Lo paradójico resulta que con más frecuencia de la que tendemos a reconocer y tolerar, muchos espectadores, sobre todo jóvenes y niños, los disfrutan desde el borde de una cama, plato sobre el regazo, hondo como escudilla, con todos los ingredientes mezclados y auxiliados solo por una cuchara-pala, asida cual si se tratara de una mandarria. O tal vez frente a un ordenador en solitario, a partir de la regla de que cada quien recoja su porción del fogón o del microondas, para después aislarse en compañía.
Quienes hemos vivido un poco más atesoramos en la memoria la hora establecida para la comida familiar, que nunca se iniciaba antes de que todos los que pudiesen estar llegaran, no importa el tamaño de su composición, ni que lo ofrecido y compartido fuera bien magro porque se tratara de un hogar pobre. En esa cita de todos los días aprendimos a conocernos mejor, y a interiorizar el valor de la cohesión solidaria, la necesidad de comunicarnos distendidamente, y hasta el buen uso de los cubiertos que también nos distancia de la garra animal.

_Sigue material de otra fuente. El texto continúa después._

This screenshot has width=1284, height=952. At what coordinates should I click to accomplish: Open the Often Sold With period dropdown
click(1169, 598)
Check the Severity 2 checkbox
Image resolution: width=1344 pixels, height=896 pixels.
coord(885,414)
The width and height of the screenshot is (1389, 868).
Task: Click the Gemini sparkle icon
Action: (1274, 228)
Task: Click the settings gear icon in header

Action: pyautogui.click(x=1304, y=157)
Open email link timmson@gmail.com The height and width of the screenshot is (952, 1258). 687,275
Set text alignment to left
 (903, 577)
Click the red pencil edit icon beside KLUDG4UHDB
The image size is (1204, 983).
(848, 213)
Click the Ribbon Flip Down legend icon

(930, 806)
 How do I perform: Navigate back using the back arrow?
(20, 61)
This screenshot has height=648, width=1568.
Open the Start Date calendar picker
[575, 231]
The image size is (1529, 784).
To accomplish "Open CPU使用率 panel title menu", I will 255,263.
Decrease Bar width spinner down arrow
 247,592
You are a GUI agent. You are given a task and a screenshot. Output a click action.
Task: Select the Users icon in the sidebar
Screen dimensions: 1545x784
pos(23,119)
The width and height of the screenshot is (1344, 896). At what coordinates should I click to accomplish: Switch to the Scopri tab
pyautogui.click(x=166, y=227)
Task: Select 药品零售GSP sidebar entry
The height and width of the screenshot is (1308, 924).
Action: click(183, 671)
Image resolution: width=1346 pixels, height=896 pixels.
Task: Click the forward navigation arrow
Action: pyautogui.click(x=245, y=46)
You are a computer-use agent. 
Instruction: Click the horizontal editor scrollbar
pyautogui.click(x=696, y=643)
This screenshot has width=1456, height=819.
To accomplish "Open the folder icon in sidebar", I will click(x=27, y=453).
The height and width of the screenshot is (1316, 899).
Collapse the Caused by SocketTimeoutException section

Para responderse la pregunta de en qué punto comenzaron a perderse esas valiosas costumbres para todos los tiempos, pueden aparecer variadas teorías y justificaciones cómodas. Si la incorporación de la mujer al trabajo, si el sistema de becas, y hasta que si el período especial, con sus limitaciones, entre otras. Entonces cómo explicar el conocimiento que tengo de familias atravesadas por todas esas circunstancias, que han mantenido, sin embargo, sobre firmes puntales la mesa de los encuentros, o al menos reservado inviolablemente los domingos para que nunca desaparezcan.
Valoro cuánto los medios masivos, y en especial la televisión, puedan seguir haciendo a favor con sus mensajes de bien público, y por supuesto la escuela. Me uno al llamado necesario de la vuelta a la mesa.